That following December Federal District Judge Avern Cohn side-stepped the ACLU's challenge on a legal technicality but put a temporary halt to the sweeps, chastising school authorities for their sloppy methods, the police presence, and the surprise nature of the searches.
Rattled and embarrased, the school board had its lawyers draft new guidelines it hoped the judge would accept. Searches would no longer be random but targeted at schools where weapons had recently been found or gang violence was feared. The schools themselves, not the police, would administer the searches. Security personnel would be of both sexes. As with airport metal detectors, the point of the searches was not to catch criminals but to deter kids from bringing their weapons into school. Finally, the board promised no more surprises: students would be given advanced warning of any future searches. Satisfied, Judge Cohn allowed them to continue.
It wasn't a victory to savor. The board seemed to have painted istelf into a corner by promising not to conduct surprise searches--where's the deterrence if students know which days their schools will be searched? Then there was the ACLU. Not satisifed with all the qualifications, the Union remained opposed to any kind of random search. Fearing another 15 rounds in court with the ACLU if it resumed the searches, the board sat on its hands for over a year.
Then on April 16, 1987, a 14-year old student at Detroit's Murray-Wright High School got into an argument with an upperclassman named Chester Jackson. He followed Jackson out of school, into the parking lot, pulled a gun, and shot him in the face. The killing of Chester Jackson might have gone unnoticed had he not been the school's star football player. Dead high-school athletes inspire more fear in big city officials than do potholes. Their ghosts haunt the front pages, fueling citizen anger. within a month, the school board, under strong pressure from Coleman Young, the city's mayor, began using metal detectors again. The board addressed the "advanced warning" decree with the simple trick of posting signs saying that students are subject to weapons searches, without actually divulging on which days a specific school will be "swept." The Michigan ACLU has not ruled out the possibility of going back to court, says David Wineman, a member of the ACLU board.
Do these random sweeps work? Detroit authorities saythey do, claiming the searches are a convincing deterrent. In addition to discouraging tough kids from bringing guns, the school officials hope the sweeps will convince kids who carry weapons only for self-defense--a major source of problems--to leave their weapons at home (or at least outside). The Michigan ACLU claims that school authorities would confiscate more weapons if the money now spent on sweeps was devoted to searching only individuals suspected of carrying weapons. But is it reasonable to assume that schools have on their staffs the Sherlock Holmeses needed to know which kid to suspect?
The ACLU's position is not only tragic, but disingenuous. It is a strong believer in handgun control, a limitation on the rights of individual gun owners for the sake of the community. Is it so distasteful for Detroit authorities to take similar communitarian measures to keep weapons out of inner-city public schools?

RAW DATA:
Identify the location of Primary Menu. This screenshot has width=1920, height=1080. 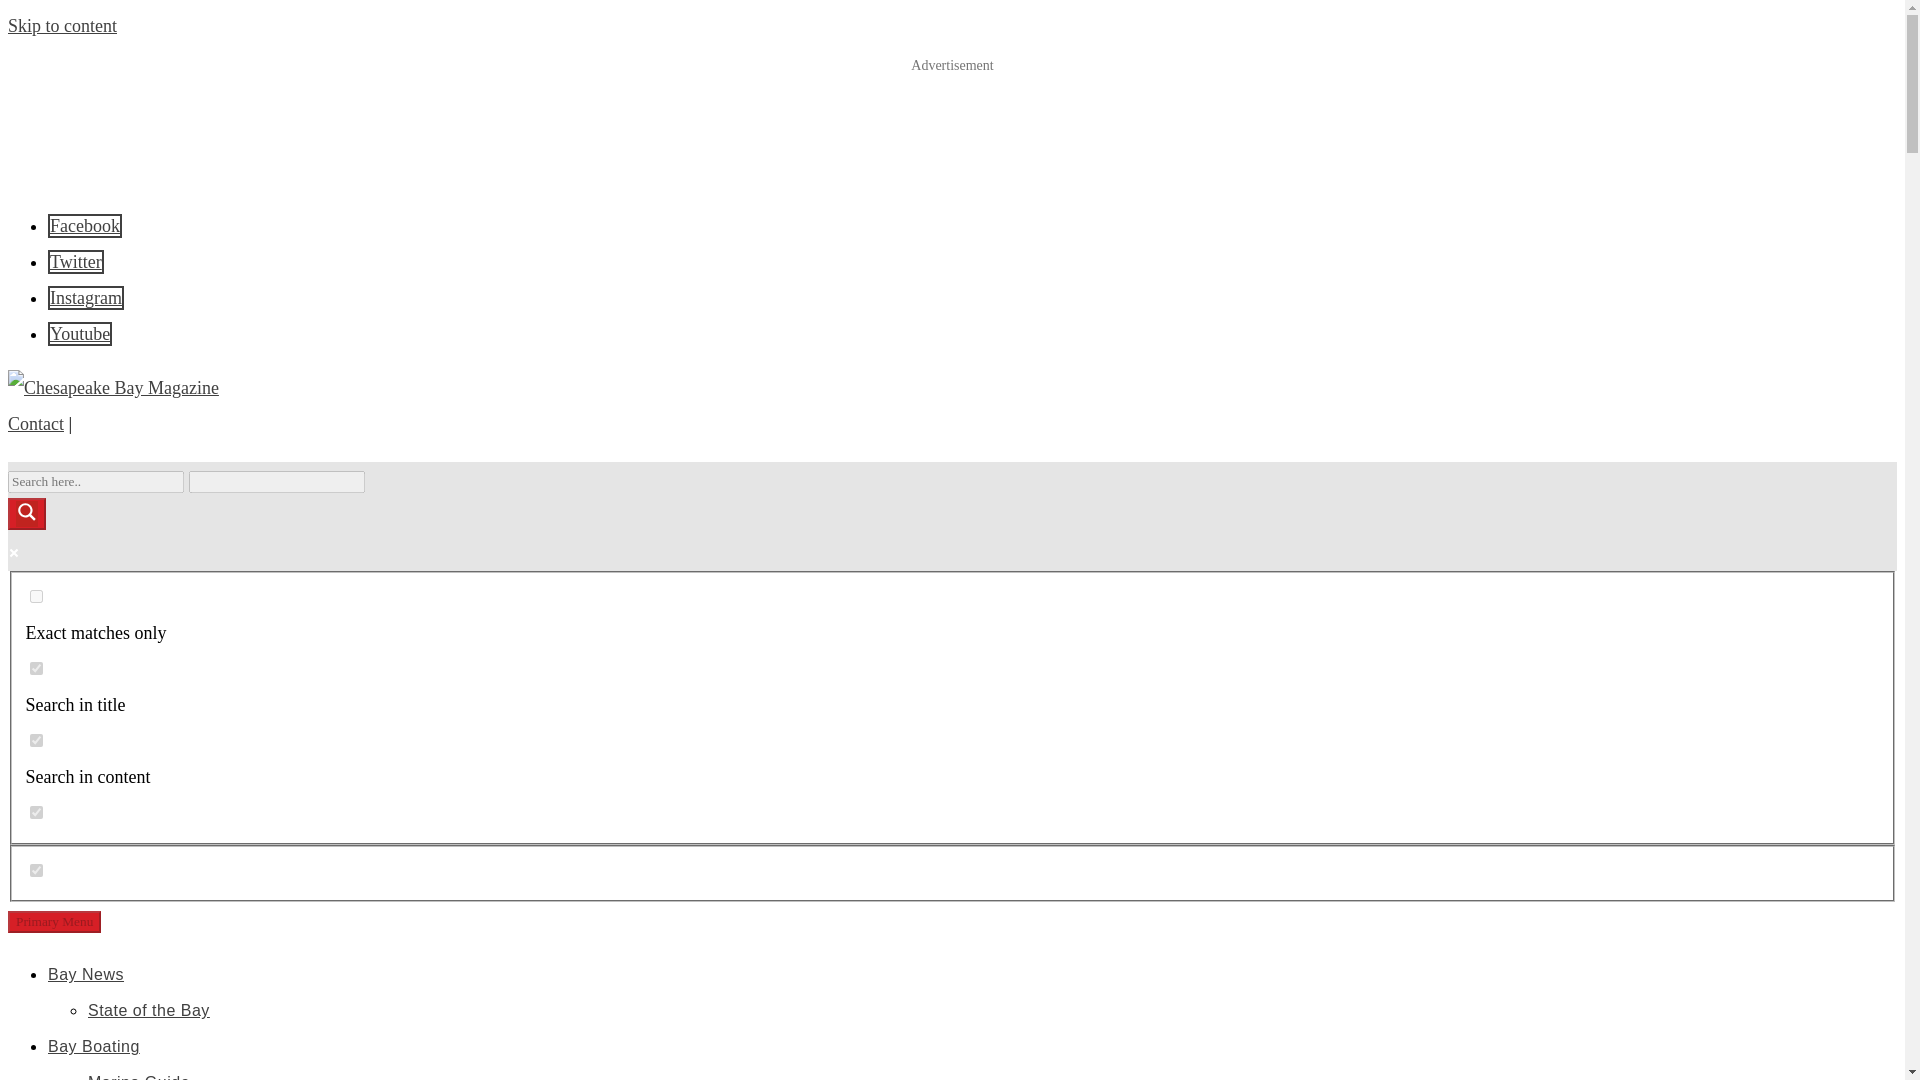
(54, 922).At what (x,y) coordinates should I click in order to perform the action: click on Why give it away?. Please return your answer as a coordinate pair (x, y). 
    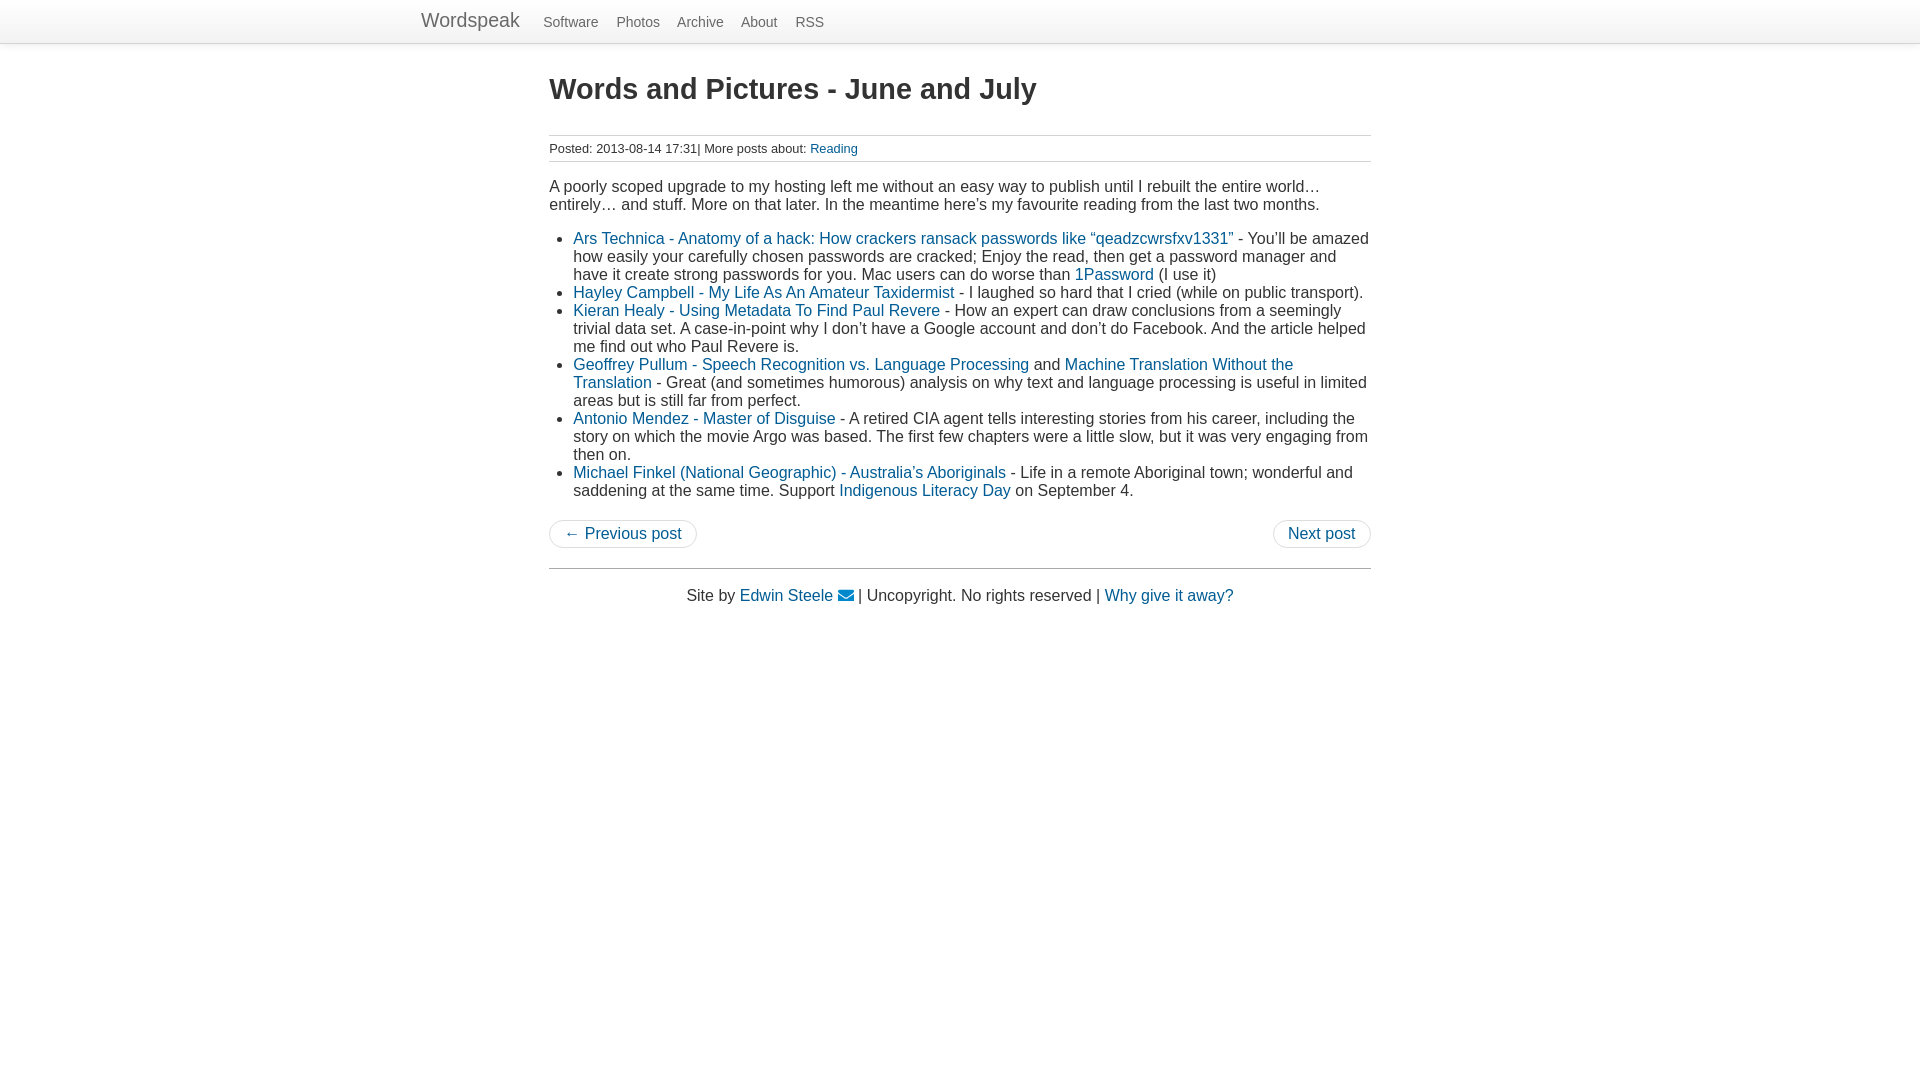
    Looking at the image, I should click on (1170, 595).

WHAT YOU WILL DO:
Please answer these questions using the passage on Detroit school weapons searches:
1. Which federal district judge put a temporary halt to the sweeps?
2. Who was the mayor whose pressure led the school board to use metal detectors again?
3. What position does David Wineman hold?

EXERCISE ANSWER:
1. Avern Cohn
2. Coleman Young
3. He is a member of the ACLU board.